We are using neo4j 1.9.4, embedded mode with its JAVA api. 

Here is the code I initialize embedded graphDB

graphDB = new GraphDatabaseFactory()
                    .newEmbeddedDatabaseBuilder(this.path)
                    .setConfig(dbConfig)
                    .newGraphDatabase();

And dbConfig(Map<String,String>) has all memory configurations

          <spring:entry key="neostore.nodestore.db.mapped_memory" value=
"1126M"></spring:entry>

          <spring:entry key="neostore.relationshipstore.db.mapped_memory" 
value="614M"></spring:entry>

          <spring:entry key="neostore.propertystore.db.mapped_memory" value=
"128M"></spring:entry>

          <spring:entry key=
"neostore.propertystore.db.strings.mapped_memory" value="1126M"></spring:
entry>

          <spring:entry key="neostore.propertystore.db.arrays.mapped_memory" 
value="614M"></spring:entry>

          <spring:entry key="allow_store_upgrade" value="true"></spring:
entry>
Am I doing the correct way to configure memory for the embedded database?

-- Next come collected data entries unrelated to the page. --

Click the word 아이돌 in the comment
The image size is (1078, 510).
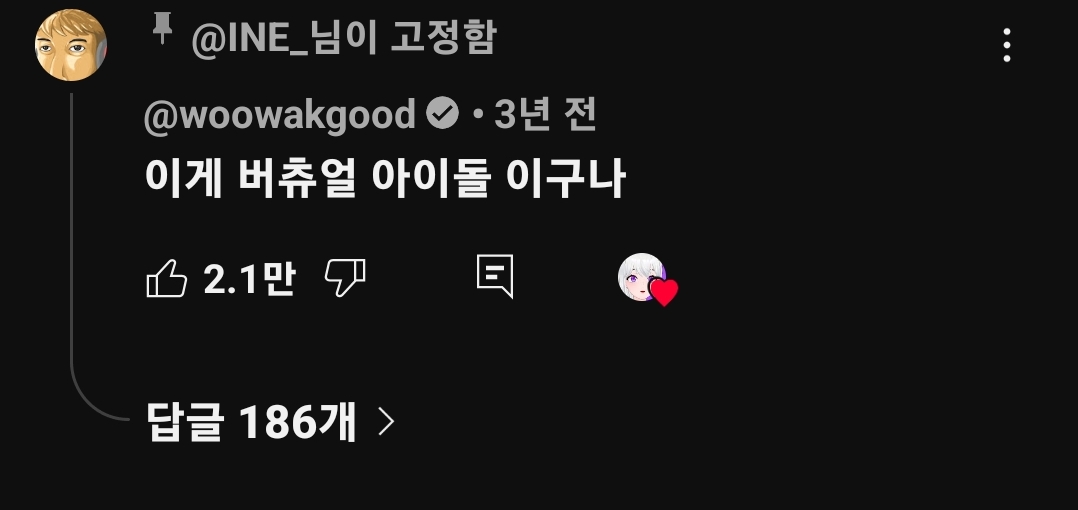click(x=431, y=179)
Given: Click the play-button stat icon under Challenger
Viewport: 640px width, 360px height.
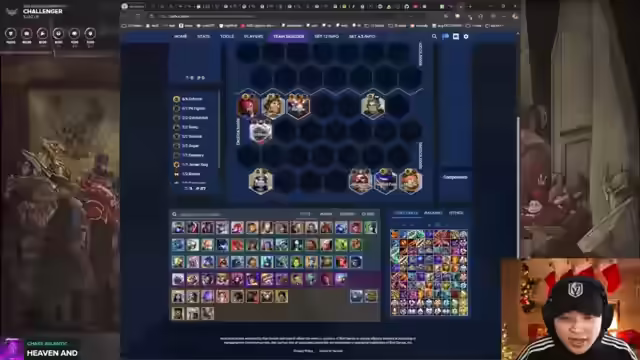Looking at the screenshot, I should click(42, 33).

And here is the heap config:

# Memory

wrapper.java.additional.6=-Xmx45056m

wrapper.java.additional.7=-XX:+UseConcMarkSweepGC

wrapper.java.additional.8=-XX:-UseGCOverheadLimit

wrapper.java.additional.9=-XX:GCTimeRatio=19

wrapper.java.additional.10=-XX:MaxPermSize=16384m


And some more question. Is the performance improved for Neo4J 2.0 compare 
to 1.9.x? Does the Neo4J 2.0 transaction strategy change? From the 
document, I see that all operations need to be within a transaction. Does 
it help avoid issues for concurrent operations? 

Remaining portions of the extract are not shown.